Tuesday 28 October 2014

Amarkantak Gondi Standardization Conference – Day 5


A long road ahead

Today we saw the final product begin to emerge. All of the past few day’s hard work is organised in a master spreadsheet and finalised by the team (gaps are filled, all of the groups’ words are collated).

The conference work is projected onto a wall to be finalized

 In the screenshot above you can see some of this. For example, in the column on the far left is the Gondi word गाडी (gari) which means ‘to come together’. It is a verb and its Hindi equivalent is, in the fifth column, आमान सामन आना. The columns after that are the different regional variations: visible are the contributions from participants from Andhra Pradesh and Telengana but beyond that there are also entries from Maharashtra, Madhya Pradesh, Chhattisgarh and Odisha. 

Patterns of similarity are easy to spot and tend to map onto geographical location: AP and Telengana have many words that are same, similarly Madhya Pradesh and Chhattisgarh. Odisha, far away on the East Coast, seems to have the most differences. 
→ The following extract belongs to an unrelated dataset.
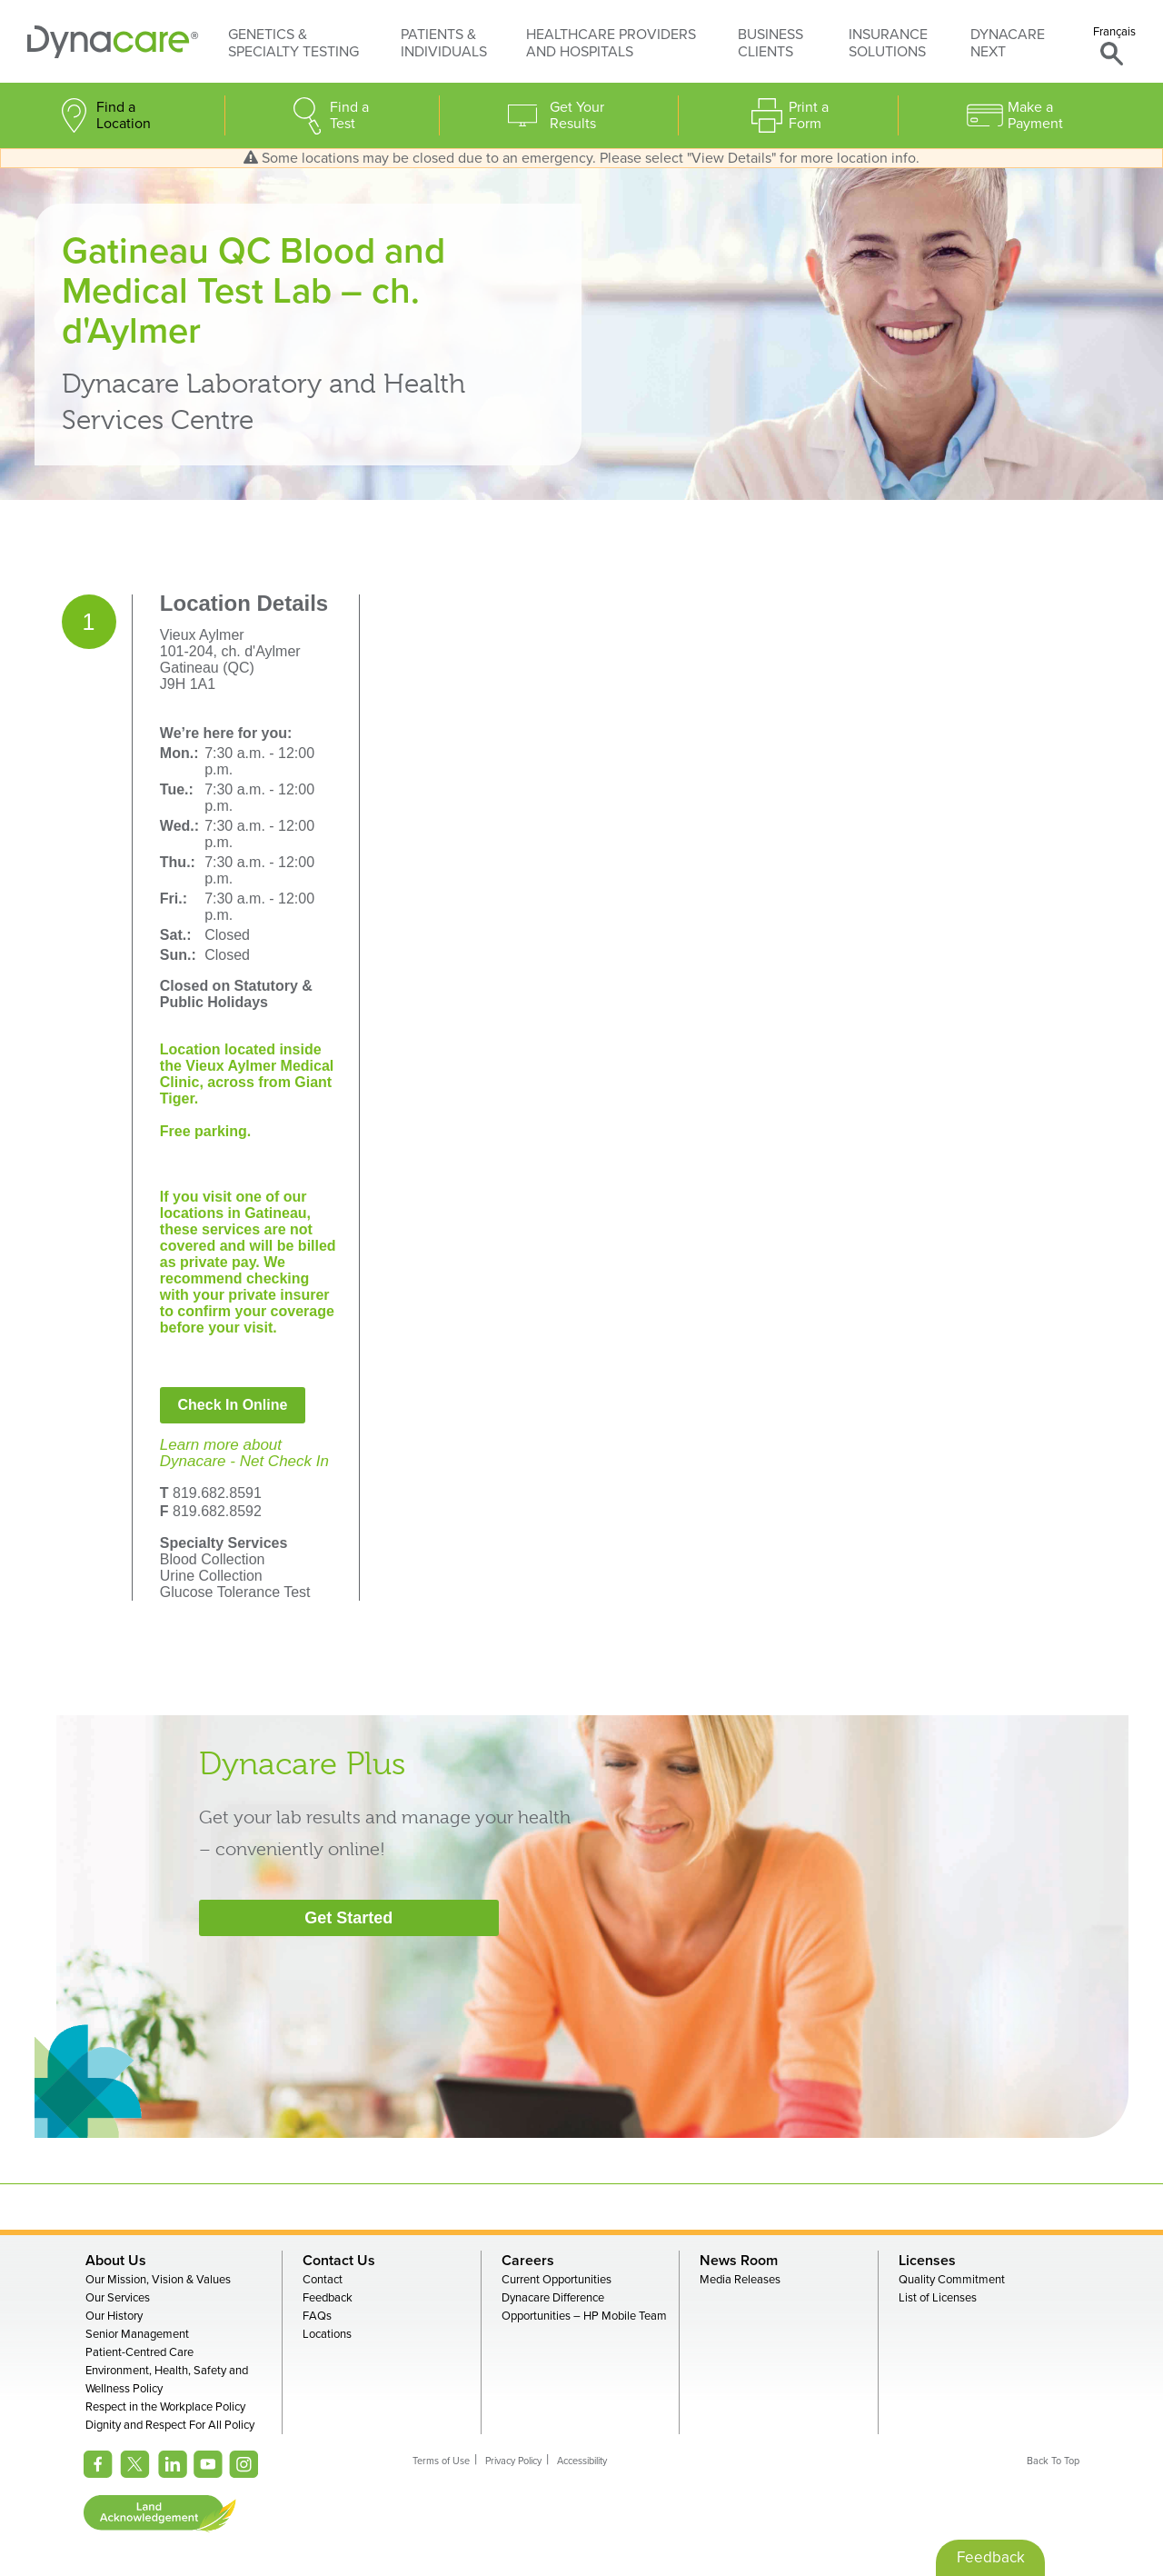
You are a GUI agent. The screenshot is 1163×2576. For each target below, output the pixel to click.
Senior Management (137, 2334)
It has been, by all accounts, a successful few days. Tomorrow everyone will go home, the details of publication will be worked out and a report will be written and distributed to everyone who is interested or in a position to further the cause of the Gondi language.

Monday 27 October 2014

Amarkantak Gondi Standardization Conference - Day 4


Part of the team

This morning was spent continuing yesterday’s work of collating the regional variations of Gondi words. 

Taking notes


This process continues to present interesting challenges. One problem, for example, is translating very specific words. The Gondi word 'kacci visi', for example, refers to a large kind of biting fly common in the hill regions of Telengana. 

Screenshot of the Gondi dictionary (it is written in the Telugu script, rather than the Devanagari that our dictionary will be completed in)
Everyone struggled with coming up with suggestions for this one: the specificity of this word makes it difficult. It identifies a single insect species that may not be present elsewhere, or may have different names across the region and it is difficult to be sure that this word refers to the same insect as another word (the English translation, ‘large green fly’ is, of course, no help at all). It is only through group discussion that such things can be studied.




 After lunch we all went on a cultural outing through the thick forest and the hills to the nearby town of Amarkantak. Amarkantak is a famous holy site for Hindus, the area is the source for three rivers: the Narmada, the Son and the Johila. The town holds a special value for pilgrims who embark on a daunting three year journey from the source of the Narmada all the way to the sea and back again.

Hanging out

 Also of interest in the town are the historic temples built by a Gond King who ruled the area long ago. On the top of one of these temples is his royal seal, a lion on top of an elephant, which is often used today as a symbol for the Gond people.
The Gondwana royal

Amarkantak Gondi Standardization Conference – Day 3




Conference delegate is hard at work logging all of the word variations
CGNet’s involvement with the people of central India has brought it to the Indira Gandhi National Tribal University for the third conference on Gondi language standardization. We will be keeping you updated as events progress here.

Microsoft Excel is, I think, rarely used for a purpose like this. Each of the columns shown above documents a different regional variation of Gondi words: the finished product should resemble a kind of thesaurus of differences throughout Gondi speaking regions. Participants gather in groups to log the variations on the words that they know. After the initial teething problems (organizing laptop chargers, finding the correct files and formats etc.) this is a fairly speedy process: this morning each group got through around forty words in two hours. 


Discussion is essential to this process
The participants are using for reference a basic Gondi-Hindi-Telegu-English dictionary that gives them a framework to build on. Each group is allotted a number of pages and works through the words one by one, giving the Gondi word and its Hindi and Telegu equivalents until a sense of the word is realized and regional variations can be suggested and logged. This dictionary, while essential, importantly lacks the regional variation this conference is trying to pin down: though a useful tool to use, it was compiled using data from only a small area of Telengana, and requires further input from the wider Gondi region to be called truly representative of the language as a whole. 

The Gondi words discussed today cover a wide range of topics: ‘sandal’, ‘silver neck ornament’, ‘bleed’, ‘roof’, ‘storm’, ‘rash’, a word that translates as ‘to uproot many things quickly’ and ‘fishing net’. 

After everyone finished for the afternoon we were treated to a performance by a Gondi dance troupe.




And after that, everybody joined in!